We build up byte after byte and flush it to our file. Ultimately, we simply check how many bits our last byte is missing (e.g. we could have only 10101 so far) and pad on the right with 0s. This isn’t enough though, since with our example, we would end up with 10101000. Those last 3 0s could potentially produce an additional character when decoding, so we need to ensure we ignore them.

We simply write how much we padded by as one last byte to our file:

unsigned char padding = 0;

if (bits_buf_index > 0)
{
    while (bits_buf_index < 8)
    {
        bits_buf[bits_buf_index++] = 0;
        padding++;
    }

    unsigned char byte = bit_array_to_byte(bits_buf);
    fwrite(&byte, sizeof(unsigned char), 1, out);
}

fwrite(&padding, sizeof(unsigned char), 1, out);

Decoding follows much of the same principles: we read the header recursively. Encountering 0s as children is what allows us to eventually exit without knowing the size of the tree before hand, and from here, we do a few reading tricks:

// We need the last byte to tell how much padding we have, but first let's save where we are
long pos = ftell(bin);

int padding;
fseek(bin, -1, SEEK_END);

fread(&padding, sizeof(unsigned char), 1, bin);

// Now rewind
fseek(bin, pos, SEEK_SET);

Aaaand using a nice util function that allows us to look 2 bytes ahead (since we want to stop on the byte before our padding byte) we parse through, bit after bit, walk our tree until we hit a leaf, at which point we write its associated symbol to a custom DynString and reset:

int byte;
while ((byte = fgetc(bin)) != EOF)
{
    bool last = fpeek2(bin) == EOF;

    // If our condition is true, we're on our last byte,
    // which is the padding we already read
    unsigned char bits_to_read = last ? 8 - padding : 8;

    for (unsigned char i = 0; i < bits_to_read; i++)
    {
        bool bit = byte & (1 << (7 - i));

        root = bit ? root->right : root->left;

        // If we're at a leaf, write the symbol
        if (root->symbol != '\0')
        {
            push_to_dyn_string(string, root->symbol);
            // Reset the root
            root = root_copy;
        }
    }

    if (last)
    {
        break;
    }
}

And there we have it.

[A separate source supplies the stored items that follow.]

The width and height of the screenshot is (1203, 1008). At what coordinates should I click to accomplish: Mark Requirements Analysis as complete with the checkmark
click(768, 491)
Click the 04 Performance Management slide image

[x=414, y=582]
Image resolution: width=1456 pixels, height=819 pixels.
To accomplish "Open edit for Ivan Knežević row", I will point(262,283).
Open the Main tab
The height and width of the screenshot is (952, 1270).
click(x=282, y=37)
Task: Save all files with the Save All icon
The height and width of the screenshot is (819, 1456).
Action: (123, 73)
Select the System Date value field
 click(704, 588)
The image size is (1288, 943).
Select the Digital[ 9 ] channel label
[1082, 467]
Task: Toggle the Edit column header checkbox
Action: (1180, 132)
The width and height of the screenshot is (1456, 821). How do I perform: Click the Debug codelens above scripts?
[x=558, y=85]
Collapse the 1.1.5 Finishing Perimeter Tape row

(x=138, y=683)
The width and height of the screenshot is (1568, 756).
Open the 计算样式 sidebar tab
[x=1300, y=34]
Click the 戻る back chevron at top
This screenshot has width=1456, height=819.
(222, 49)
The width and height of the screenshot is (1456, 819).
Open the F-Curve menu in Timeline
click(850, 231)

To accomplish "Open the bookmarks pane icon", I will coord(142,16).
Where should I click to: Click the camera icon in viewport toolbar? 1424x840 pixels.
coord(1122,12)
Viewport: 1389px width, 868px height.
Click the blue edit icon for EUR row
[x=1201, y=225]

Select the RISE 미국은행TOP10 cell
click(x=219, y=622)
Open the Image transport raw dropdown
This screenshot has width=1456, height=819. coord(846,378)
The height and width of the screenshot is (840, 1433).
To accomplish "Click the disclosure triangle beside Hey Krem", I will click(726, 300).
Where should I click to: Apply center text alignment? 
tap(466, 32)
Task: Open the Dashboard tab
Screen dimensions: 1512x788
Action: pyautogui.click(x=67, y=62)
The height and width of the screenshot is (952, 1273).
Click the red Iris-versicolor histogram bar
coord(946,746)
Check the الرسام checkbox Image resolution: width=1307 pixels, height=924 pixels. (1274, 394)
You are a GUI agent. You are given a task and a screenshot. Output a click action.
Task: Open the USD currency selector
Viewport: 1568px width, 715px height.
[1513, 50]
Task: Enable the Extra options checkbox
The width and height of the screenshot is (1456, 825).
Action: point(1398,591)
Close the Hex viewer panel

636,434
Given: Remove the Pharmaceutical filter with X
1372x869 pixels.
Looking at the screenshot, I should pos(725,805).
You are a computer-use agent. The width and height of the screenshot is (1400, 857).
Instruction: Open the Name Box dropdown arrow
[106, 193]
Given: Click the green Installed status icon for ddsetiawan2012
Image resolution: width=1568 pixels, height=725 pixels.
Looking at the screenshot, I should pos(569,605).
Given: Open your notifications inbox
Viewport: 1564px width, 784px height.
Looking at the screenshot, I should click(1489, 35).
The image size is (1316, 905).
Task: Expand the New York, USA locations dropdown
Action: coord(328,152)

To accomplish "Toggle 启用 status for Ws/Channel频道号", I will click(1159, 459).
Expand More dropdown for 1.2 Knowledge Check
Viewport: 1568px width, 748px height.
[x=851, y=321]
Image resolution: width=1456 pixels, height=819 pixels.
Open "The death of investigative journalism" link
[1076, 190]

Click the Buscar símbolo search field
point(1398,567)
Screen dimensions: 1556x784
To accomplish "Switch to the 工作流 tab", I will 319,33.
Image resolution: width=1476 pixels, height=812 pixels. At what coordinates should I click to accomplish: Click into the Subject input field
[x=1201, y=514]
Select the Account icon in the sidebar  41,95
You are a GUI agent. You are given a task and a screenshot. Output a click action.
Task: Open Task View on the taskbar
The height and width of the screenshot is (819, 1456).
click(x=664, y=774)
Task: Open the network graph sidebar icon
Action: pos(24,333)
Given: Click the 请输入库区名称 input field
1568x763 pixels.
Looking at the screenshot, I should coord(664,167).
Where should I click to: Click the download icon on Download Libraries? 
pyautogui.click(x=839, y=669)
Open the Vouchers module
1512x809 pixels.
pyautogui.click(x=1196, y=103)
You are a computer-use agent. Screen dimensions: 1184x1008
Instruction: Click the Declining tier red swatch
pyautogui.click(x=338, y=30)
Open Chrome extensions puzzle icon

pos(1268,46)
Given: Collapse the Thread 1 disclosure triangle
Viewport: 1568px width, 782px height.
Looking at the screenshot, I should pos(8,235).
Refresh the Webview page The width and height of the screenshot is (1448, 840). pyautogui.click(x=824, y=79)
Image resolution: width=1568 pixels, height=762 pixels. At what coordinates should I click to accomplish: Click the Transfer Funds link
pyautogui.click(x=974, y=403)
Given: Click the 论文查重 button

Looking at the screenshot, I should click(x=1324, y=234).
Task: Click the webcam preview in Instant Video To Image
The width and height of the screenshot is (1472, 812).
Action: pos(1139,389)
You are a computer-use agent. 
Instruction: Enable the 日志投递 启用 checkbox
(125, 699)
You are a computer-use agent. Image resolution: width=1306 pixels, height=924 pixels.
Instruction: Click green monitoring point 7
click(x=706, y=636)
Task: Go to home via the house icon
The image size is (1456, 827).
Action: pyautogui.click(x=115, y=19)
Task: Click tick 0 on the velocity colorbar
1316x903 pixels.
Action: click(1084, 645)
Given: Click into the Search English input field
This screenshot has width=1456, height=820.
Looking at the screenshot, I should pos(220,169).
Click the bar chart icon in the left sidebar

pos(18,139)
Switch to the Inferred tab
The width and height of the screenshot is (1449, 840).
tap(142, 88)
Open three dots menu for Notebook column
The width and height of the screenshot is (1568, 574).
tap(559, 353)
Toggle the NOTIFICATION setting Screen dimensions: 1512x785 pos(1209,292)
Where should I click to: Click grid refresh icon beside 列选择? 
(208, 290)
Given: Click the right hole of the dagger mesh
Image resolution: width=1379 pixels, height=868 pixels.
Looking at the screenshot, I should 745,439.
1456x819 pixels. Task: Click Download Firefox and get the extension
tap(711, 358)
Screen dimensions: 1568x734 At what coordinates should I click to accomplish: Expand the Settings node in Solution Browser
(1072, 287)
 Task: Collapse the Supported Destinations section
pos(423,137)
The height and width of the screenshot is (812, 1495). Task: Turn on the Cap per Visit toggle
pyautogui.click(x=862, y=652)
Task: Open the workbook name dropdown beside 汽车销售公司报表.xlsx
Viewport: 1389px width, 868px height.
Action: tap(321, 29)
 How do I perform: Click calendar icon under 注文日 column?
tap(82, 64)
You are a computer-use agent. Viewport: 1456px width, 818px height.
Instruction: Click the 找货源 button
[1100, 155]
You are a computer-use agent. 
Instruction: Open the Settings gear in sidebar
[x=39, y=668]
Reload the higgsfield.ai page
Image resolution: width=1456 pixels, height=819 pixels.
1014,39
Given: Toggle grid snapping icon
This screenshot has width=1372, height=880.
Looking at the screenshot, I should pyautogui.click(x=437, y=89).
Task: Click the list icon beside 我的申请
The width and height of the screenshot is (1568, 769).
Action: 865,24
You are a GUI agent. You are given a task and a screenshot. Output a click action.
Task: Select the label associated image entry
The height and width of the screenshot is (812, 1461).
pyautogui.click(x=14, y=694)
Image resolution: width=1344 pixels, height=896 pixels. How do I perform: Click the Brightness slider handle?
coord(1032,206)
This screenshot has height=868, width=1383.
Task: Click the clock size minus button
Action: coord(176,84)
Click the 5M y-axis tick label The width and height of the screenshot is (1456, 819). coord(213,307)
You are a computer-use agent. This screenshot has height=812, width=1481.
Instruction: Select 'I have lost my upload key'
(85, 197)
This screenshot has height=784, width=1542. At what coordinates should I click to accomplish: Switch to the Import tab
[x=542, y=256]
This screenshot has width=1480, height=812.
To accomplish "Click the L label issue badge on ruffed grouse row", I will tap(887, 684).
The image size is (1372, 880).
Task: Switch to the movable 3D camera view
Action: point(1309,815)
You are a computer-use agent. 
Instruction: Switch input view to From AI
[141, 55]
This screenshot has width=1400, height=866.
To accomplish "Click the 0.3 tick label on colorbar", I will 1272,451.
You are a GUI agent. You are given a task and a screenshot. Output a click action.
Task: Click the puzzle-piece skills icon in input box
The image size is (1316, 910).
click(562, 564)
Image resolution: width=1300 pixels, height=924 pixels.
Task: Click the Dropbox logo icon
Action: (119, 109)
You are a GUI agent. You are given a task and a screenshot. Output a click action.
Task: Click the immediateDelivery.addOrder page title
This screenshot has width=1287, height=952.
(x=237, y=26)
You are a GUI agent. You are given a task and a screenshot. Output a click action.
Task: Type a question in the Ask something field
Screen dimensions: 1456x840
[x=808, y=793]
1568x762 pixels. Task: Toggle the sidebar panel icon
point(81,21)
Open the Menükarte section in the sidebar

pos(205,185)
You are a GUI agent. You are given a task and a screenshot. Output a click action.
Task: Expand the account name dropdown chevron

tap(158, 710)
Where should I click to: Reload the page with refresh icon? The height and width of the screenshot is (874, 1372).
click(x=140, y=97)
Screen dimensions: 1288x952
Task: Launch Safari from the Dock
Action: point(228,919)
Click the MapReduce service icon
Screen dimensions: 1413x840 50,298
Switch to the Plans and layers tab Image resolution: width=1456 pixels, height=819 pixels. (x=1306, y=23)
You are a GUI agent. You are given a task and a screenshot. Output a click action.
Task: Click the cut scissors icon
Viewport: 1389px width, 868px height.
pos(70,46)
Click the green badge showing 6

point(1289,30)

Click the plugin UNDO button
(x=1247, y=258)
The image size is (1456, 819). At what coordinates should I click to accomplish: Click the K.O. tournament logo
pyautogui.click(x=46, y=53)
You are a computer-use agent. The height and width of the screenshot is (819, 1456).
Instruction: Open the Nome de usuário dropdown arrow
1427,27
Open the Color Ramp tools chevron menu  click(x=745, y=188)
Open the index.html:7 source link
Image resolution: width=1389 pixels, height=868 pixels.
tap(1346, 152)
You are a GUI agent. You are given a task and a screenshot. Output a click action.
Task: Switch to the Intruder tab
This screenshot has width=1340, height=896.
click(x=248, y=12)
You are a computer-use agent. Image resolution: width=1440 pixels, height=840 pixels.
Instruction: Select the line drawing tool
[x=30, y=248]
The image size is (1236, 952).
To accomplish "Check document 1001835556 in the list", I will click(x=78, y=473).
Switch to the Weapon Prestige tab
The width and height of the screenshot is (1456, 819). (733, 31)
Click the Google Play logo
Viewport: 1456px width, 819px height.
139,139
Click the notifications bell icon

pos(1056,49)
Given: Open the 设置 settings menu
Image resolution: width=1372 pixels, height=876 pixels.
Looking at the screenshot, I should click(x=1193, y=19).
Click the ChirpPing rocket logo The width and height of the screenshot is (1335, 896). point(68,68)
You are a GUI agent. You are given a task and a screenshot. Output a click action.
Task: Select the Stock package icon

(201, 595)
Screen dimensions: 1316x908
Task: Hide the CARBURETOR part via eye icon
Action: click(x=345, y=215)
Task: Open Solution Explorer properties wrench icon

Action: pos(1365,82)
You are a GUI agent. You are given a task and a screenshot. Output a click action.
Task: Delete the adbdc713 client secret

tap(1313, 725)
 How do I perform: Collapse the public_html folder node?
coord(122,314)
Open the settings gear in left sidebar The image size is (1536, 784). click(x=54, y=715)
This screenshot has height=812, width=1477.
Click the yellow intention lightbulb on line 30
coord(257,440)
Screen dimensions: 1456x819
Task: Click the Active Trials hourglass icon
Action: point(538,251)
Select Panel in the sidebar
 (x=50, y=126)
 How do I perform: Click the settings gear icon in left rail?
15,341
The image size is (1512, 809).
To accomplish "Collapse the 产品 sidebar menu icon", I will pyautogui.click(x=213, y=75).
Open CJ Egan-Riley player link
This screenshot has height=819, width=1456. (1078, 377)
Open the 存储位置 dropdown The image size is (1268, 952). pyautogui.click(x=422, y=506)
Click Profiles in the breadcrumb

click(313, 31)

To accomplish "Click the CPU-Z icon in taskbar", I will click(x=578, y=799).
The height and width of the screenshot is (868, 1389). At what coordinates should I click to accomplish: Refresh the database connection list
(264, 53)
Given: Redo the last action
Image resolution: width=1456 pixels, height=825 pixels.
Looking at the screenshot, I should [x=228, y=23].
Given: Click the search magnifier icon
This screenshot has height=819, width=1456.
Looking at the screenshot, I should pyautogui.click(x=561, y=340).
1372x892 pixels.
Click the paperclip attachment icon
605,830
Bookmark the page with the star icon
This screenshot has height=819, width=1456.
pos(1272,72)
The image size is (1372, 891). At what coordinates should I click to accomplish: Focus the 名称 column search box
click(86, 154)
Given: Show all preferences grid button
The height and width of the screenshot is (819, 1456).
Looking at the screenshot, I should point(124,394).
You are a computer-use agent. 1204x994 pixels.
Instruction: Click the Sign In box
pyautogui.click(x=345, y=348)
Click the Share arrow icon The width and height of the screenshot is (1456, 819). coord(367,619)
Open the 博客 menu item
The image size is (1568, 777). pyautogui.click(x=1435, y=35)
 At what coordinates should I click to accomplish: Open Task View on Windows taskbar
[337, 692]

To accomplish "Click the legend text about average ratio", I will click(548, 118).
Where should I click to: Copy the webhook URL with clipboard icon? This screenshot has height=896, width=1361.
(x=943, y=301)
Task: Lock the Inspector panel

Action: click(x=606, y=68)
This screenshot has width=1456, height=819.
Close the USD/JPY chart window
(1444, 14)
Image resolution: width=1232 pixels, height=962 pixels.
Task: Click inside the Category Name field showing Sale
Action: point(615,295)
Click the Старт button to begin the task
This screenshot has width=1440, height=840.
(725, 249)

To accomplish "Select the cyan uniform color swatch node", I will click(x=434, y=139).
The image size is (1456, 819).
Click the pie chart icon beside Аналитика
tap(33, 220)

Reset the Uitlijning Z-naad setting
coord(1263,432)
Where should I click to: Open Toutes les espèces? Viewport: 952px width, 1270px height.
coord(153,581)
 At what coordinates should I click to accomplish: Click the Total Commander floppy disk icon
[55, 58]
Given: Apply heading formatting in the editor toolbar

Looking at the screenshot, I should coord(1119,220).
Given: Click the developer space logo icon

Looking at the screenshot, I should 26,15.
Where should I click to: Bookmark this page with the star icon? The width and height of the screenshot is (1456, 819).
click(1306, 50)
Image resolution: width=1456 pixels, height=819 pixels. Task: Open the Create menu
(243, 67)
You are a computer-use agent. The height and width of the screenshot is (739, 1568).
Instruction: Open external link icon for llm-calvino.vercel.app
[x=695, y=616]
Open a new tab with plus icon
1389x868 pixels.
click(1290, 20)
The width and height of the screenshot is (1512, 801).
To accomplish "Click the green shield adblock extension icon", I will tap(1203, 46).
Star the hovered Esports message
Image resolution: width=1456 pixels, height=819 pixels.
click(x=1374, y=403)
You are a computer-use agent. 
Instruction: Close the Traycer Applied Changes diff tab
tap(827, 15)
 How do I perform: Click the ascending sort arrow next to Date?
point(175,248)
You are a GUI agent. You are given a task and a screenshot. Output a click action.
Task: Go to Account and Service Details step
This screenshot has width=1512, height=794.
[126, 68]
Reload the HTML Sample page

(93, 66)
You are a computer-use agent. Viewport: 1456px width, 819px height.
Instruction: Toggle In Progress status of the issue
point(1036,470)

Let’s compress a larger file (104MBs of lorem ipsum) and see how much we save:

huffman-c via △ v3.30.5
❯ ./build/src/huffman-c encode ./original.in ./encoded.out
huffman-c via △ v3.30.5
huffman-c on via △ v3.30.5
❯ ls | grep -e original.in -e encoded.out
.rw-r--r--@  55M didinele 29 Oct 12:10 encoded.out
.rw-r--r--@ 104M didinele 29 Oct 12:09 original.in

Seems like it works! Let’s also decode back, and verify that our original file is the same as the decoded one:

huffman-c via △ v3.30.5
❯ ./build/src/huffman-c decode ./encoded.out ./decoded.out

huffman-c via △ v3.30.5
❯ diff --brief <(sort ./original.in) <(sort ./decoded.out)

No diff! 🎉

I had a blast with this project & learned a fair share. I hope I’ll find the drive to this sort of thing more often.